**Page text:**
────────────────────────────────────────
Joseph seems to waver when he decides to quietly divorce Mary rather than expose her to the law. You have to realize at this time he has not be included in the revelation of God’s plan of salvation. In a way he is just like you and I in that aspect of what we know and what we believe. He knew she was pregnant and knew the story as Mary told it to him. Joseph had a dilemma – Mary was pregnant – he was not the father – what does the law say should happen.
Since he is a man of integrity he would go through with the ceremony and quietly divorce her rather than expose her to the law of stoning. He was going to protect her image in the village and take on himself all the burden of divorce. His response sounds so much like something we would do, find and answer for the problem and act on it.
Then the remarkable happens, God reveals the plan to Joseph. That revelation changed everything. Experiencing God’s presence is the key to everything. It allows us as mere mortals to move beyond the impossible to feel the presence and power of God. Knowing God or things of God are not enough to prepare us to trust God’s plan for our salvation. We need to have an encounter with God.
────────────────────────────────────────
**Task instructions:**
A. In the passage about Joseph, switch "encounter" to "meeting" and give the text starting at "Then the remarkable" and ending at "encounter with God.".
B. Pick up the passage about Joseph after its final sentence and continue it.
The material after this point is not needed.

[Element and text location data]
────────────────────────────────────────
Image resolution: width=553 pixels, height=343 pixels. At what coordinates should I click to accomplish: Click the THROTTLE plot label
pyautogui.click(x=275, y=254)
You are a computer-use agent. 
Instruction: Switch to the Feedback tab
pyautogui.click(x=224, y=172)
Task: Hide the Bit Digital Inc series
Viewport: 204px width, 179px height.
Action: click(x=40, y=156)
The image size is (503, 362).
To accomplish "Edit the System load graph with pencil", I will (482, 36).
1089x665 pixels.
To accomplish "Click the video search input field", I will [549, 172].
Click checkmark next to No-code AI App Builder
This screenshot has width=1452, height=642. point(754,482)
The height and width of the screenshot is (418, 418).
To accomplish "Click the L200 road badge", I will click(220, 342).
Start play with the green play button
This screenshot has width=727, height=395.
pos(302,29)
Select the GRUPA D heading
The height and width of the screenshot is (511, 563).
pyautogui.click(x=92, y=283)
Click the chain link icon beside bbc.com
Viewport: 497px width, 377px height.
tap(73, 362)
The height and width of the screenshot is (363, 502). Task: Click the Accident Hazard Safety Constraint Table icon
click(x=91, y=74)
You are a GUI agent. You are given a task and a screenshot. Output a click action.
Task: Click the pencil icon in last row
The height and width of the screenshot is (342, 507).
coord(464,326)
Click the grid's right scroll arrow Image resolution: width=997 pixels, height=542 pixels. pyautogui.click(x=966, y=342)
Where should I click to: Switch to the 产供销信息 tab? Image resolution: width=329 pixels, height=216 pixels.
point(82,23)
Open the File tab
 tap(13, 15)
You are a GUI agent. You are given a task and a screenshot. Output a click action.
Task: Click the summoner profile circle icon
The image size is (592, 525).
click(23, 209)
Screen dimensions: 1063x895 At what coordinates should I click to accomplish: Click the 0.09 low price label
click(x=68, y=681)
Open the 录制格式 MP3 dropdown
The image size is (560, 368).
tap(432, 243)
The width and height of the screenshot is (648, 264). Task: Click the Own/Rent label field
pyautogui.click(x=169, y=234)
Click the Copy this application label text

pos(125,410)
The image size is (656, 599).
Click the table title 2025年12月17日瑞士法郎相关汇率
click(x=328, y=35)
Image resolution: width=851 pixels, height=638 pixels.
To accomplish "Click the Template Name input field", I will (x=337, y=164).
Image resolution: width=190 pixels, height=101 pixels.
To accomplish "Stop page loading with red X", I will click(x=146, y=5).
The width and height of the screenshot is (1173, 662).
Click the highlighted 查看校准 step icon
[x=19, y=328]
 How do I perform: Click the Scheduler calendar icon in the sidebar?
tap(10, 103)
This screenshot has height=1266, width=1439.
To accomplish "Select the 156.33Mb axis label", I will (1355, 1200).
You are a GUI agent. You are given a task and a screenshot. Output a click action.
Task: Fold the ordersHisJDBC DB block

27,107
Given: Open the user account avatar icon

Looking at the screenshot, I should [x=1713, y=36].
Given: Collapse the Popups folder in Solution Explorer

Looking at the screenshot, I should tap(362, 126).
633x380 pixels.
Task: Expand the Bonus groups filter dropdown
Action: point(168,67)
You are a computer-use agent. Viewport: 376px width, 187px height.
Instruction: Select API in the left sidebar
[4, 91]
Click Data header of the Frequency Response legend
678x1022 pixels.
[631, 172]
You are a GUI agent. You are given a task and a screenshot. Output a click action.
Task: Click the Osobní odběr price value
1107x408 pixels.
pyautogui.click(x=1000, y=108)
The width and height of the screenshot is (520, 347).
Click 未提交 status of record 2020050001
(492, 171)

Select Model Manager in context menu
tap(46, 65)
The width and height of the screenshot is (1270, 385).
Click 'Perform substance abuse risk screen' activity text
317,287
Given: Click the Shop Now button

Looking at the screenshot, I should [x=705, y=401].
────────────────────────────────────────
**Task-by-task results:**
A.
Then the remarkable happens, God reveals the plan to Joseph. That revelation changed everything. Experiencing God’s presence is the key to everything. It allows us as mere mortals to move beyond the impossible to feel the presence and power of God. Knowing God or things of God are not enough to prepare us to trust God’s plan for our salvation. We need to have an meeting with God.

B.
Does that mean it will be easy for us if we experience God’s presence? It certainly did not make Joseph’s life easier. You think God would have made it easy for Joseph and Mary to get to Bethlehem. You would think God would have moved some person’s heart to give up their room for a pregnant woman and her husband. You would think they would not have to flee in the middle of the night to escape the wrath of Herod.
No if you read the scriptures what we learn is that trust is necessary to both experience the reality of God and to endure the hardships that threaten to destroy our trust in God.
God is always inviting you to invite him into your life and heart if – trust begins by us saying yes to the invitation.